» Stored items:
== == ==

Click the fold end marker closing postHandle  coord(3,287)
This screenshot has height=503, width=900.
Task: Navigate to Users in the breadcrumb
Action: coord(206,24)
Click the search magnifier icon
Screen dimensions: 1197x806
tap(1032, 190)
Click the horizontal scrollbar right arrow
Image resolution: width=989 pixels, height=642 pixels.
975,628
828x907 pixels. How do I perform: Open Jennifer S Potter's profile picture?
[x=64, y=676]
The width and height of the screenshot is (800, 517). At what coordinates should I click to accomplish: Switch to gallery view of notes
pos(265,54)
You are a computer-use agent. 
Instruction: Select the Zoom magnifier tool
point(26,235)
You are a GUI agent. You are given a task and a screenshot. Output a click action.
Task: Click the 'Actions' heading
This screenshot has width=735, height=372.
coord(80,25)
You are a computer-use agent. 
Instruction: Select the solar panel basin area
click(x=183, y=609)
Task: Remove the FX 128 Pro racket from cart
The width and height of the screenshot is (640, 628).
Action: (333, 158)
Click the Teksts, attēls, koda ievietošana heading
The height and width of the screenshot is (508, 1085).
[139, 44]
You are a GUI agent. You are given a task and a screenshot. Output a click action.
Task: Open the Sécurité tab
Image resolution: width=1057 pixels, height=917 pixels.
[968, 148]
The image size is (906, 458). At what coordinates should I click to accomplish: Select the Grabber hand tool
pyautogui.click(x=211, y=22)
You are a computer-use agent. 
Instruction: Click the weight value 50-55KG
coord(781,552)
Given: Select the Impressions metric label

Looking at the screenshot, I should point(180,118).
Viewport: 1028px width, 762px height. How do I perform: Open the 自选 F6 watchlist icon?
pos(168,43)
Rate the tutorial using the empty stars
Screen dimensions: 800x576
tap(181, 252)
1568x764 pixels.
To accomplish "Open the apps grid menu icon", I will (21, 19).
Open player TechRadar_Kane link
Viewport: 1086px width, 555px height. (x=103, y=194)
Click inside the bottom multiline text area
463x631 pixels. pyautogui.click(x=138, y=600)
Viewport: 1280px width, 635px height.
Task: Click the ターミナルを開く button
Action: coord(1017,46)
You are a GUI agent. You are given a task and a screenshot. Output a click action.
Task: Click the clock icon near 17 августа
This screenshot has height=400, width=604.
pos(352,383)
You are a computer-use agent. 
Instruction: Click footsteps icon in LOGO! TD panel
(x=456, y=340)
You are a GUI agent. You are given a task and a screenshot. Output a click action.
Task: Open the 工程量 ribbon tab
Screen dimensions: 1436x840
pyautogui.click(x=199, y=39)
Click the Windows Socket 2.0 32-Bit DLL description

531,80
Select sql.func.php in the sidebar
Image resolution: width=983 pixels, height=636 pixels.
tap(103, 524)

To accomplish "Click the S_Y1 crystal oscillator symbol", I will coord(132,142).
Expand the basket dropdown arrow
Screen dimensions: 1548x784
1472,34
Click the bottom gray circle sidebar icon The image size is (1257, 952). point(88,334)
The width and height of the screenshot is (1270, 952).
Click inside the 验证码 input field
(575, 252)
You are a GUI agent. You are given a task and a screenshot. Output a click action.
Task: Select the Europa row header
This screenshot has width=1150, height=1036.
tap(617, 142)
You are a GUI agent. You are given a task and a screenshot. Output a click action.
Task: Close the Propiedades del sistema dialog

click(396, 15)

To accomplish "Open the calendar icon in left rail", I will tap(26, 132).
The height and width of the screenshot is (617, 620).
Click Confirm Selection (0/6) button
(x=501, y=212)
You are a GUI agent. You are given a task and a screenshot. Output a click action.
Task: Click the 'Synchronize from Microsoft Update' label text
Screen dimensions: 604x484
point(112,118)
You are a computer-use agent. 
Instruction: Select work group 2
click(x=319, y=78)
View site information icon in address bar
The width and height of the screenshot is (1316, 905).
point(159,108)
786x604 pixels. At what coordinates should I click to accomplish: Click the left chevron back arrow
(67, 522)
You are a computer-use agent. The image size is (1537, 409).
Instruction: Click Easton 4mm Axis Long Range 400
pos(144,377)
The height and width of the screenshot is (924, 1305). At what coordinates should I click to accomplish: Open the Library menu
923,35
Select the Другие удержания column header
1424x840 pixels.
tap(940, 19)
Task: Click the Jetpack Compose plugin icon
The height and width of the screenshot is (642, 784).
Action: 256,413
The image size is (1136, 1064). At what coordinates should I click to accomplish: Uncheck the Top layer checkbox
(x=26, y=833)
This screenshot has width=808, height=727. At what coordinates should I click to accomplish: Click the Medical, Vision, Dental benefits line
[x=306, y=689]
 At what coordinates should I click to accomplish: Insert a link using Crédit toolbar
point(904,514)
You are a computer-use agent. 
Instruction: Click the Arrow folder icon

== == ==

Give the number of lines that hold the word "will" in these records, with nothing added.

» Expected answer: 3